ФРАГМЕНТ ТЕКСТА:
+===+
Принимая такое толкование, мы должны вполне ясно представлять, что оно основано лишь на логической экстра­поляции. Мы лишены возможности непосредственного анализа переживаний, например, эпилептика, выполняю­щего целенаправленное объективно действие, сопровож­дающееся последующей амнезией. Однако в подобных случаях перед нами активность, указывающая, что в про­цессе ее развертывания мозг больного выступает как ме­ханизм, способный к усвоению и логической переработке информации. Поскольку в настоящее время благодаря ус­пехам кибернетического моделирования психических функций не возникает сомнений в том, что даже наиболее сложные формы логической переработки информации мо­гут осуществляться материальными структурами, деятель­ность которых менее всего сопровождается субъективной тональностью (способностью к переживаниям), мы и экстраполируем это представление на мозг.
+===+
ЗАПИСИ ДАННЫХ:

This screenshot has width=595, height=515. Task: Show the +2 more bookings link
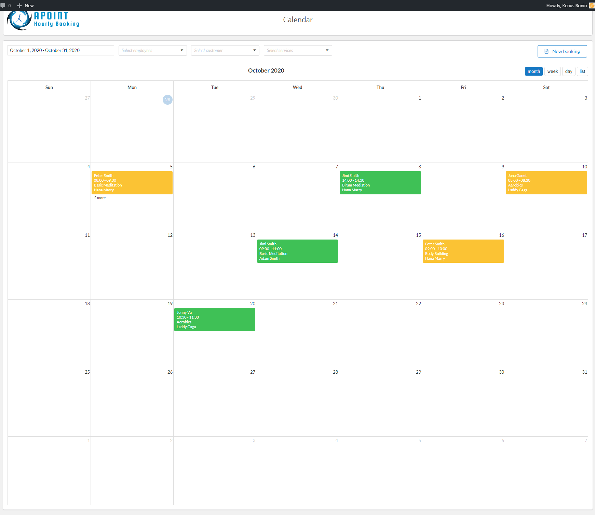pos(99,198)
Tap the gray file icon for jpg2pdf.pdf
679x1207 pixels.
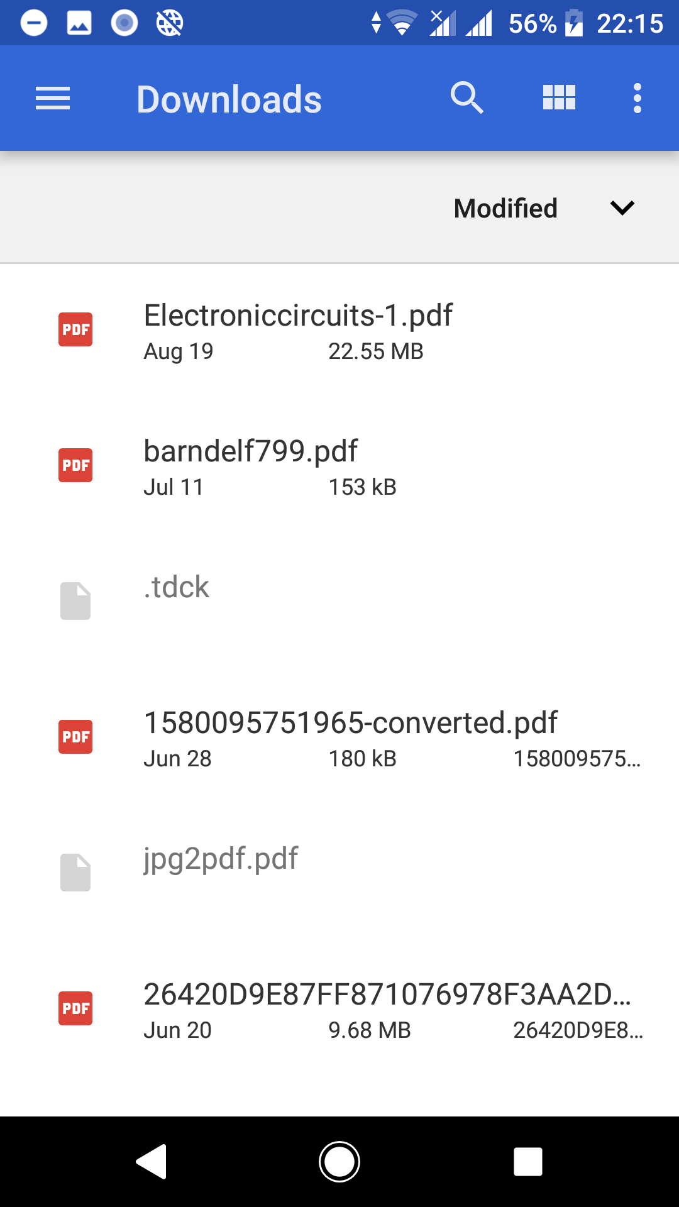[75, 873]
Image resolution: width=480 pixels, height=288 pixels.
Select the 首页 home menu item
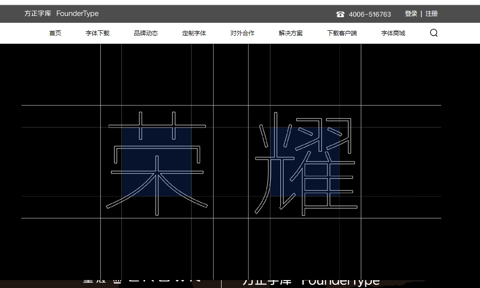tap(55, 33)
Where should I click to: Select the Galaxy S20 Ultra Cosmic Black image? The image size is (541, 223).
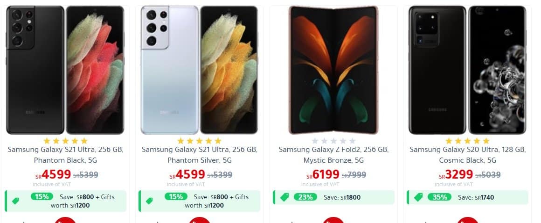(467, 70)
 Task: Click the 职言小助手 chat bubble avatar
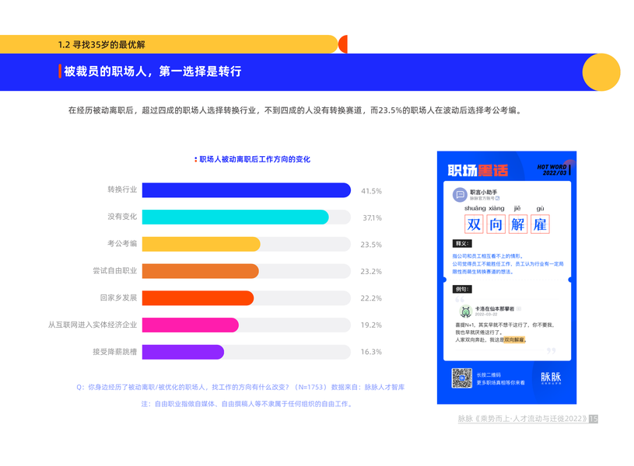460,195
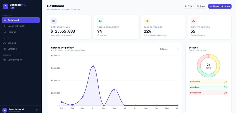
Task: Click the bar chart icon on Tasa aceptación card
Action: (x=147, y=21)
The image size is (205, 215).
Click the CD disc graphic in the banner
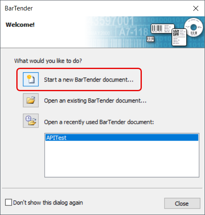(x=194, y=27)
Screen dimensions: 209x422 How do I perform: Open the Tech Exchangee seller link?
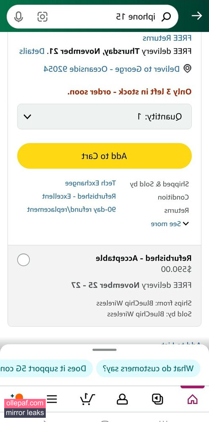pos(90,183)
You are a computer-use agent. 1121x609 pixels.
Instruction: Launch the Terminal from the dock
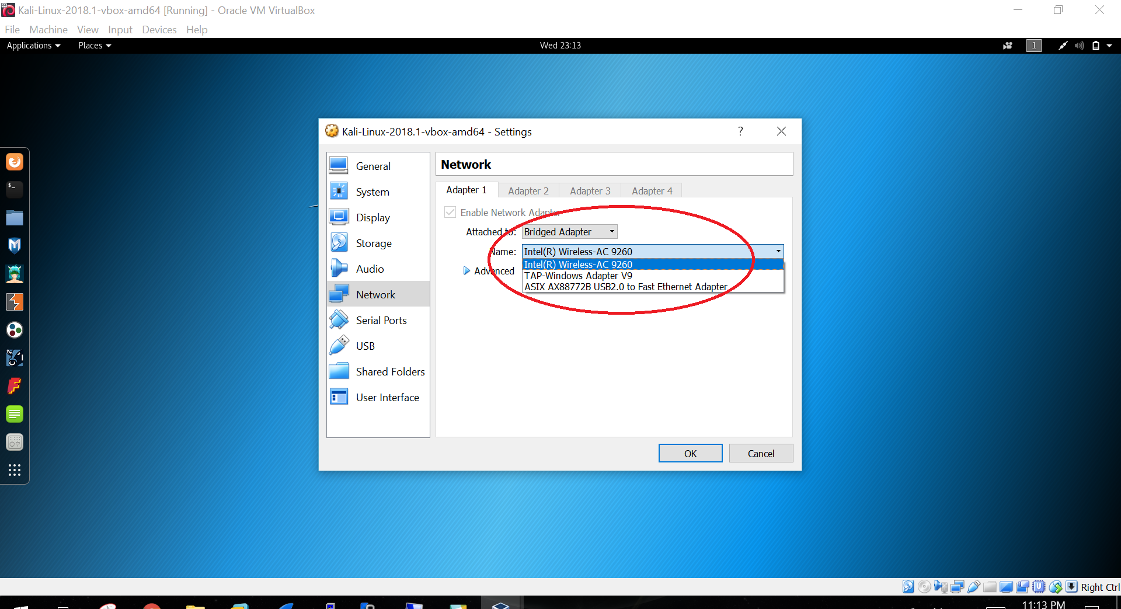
+===+
ЗАДАНИЕ:
На чём, согласно фрагменту текста, основано принимаемое толкование? Для ответа используйте только фрагмент текста.

ОТВЕТ:
Оно основано лишь на логической экстраполяции.